I used to hear the comparisons of libraries versus bookstores quite a bit when I first moved to New York City. With experience in both retail and public libraries I felt I discussed this well. My argument point when people stated bookstores had more variety was that they are for profit, and they put the bill to the publishers. For only paying for what sells and returning unsold items to the publishers, bookstores can take chances on every book that comes out. Whereas a library flat out buys the books for the library, and has to evaluate more carefully what to select for the community the library serves. Coffee for sale, atmosphere, and the service experience were other debates in favor of the retail experience compared the library experience. Some people told me they didn’t like sharing books and preferred new ones. Finally people not necessarily comparing libraries to bookstores would generally state libraries would be obsolete because of technology.
A few things have changed this perspective that libraries should be like bookstores. One is the recession in that people have valued the library more. Perhaps it’s more on the public computer access, job information help, but I think people checked out more materials too. If someone is stressed about his or her job, they will start checking out books and DVD’s instead of paying for them. Libraries across the country faced budget cuts, and people stood up for them. I’m sure some budget cuts went through in some cases, but the cuts could have been much worse if people did not value their public libraries. Another big hit to the viewpoint that bookstores are better, is the major retail chain Borders went out of business. The super bookstore model is not invincible. From working in a Barnes & Noble I know that a lot of booksellers are talented and hard working people. I was sad to hear of a closing on such a large scale with thousands of workers affected. I hope full closures of community libraries will not happen, and I don’t think it will. Libraries in addition to dishing out materials can be information hubs for communities.
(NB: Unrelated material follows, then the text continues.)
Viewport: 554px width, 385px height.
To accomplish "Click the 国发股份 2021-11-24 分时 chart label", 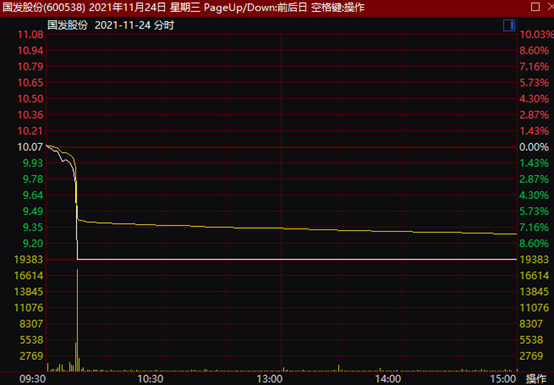I will point(111,25).
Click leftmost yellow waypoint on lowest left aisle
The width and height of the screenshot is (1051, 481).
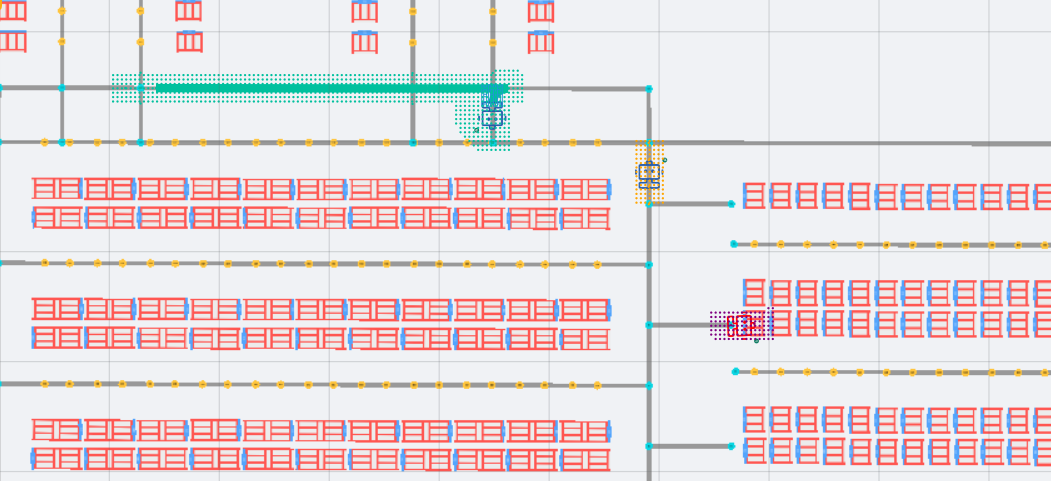44,384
The bottom line is not simply profits as in a bookstore, but improving peoples lives through self-education, programming, and resources.
Lastly one reason Borders went under was they were slow on the online platform and more currently ereader devices. If you go into a Barnes and Noble’s today they are really pushing the Nook. Profits in the book industry are shifting to the ereader sales, and in general the online sales. People do like to sip their caramal peppermint latte at 10 pm and browse the bookstore stacks, but more people prefer to select their reading materials at home online. I’m not trying to be negative on the Internet, and I’m glad you can get so much reader’s advisory material or information on books so easily now. But I can see the physical bookstores really declining as more people buy from home.
Libraries I think will survive because we are multi purpose. Public libraries serve the educational, information, and recreational needs of their communities. That is such a broad service range, that we can adapt to a lot of things. Bookstores being for profit are more narrow focused. I think as long as libraries get funded by the government, and keep the broad purpose of enhancing communities they can be vital.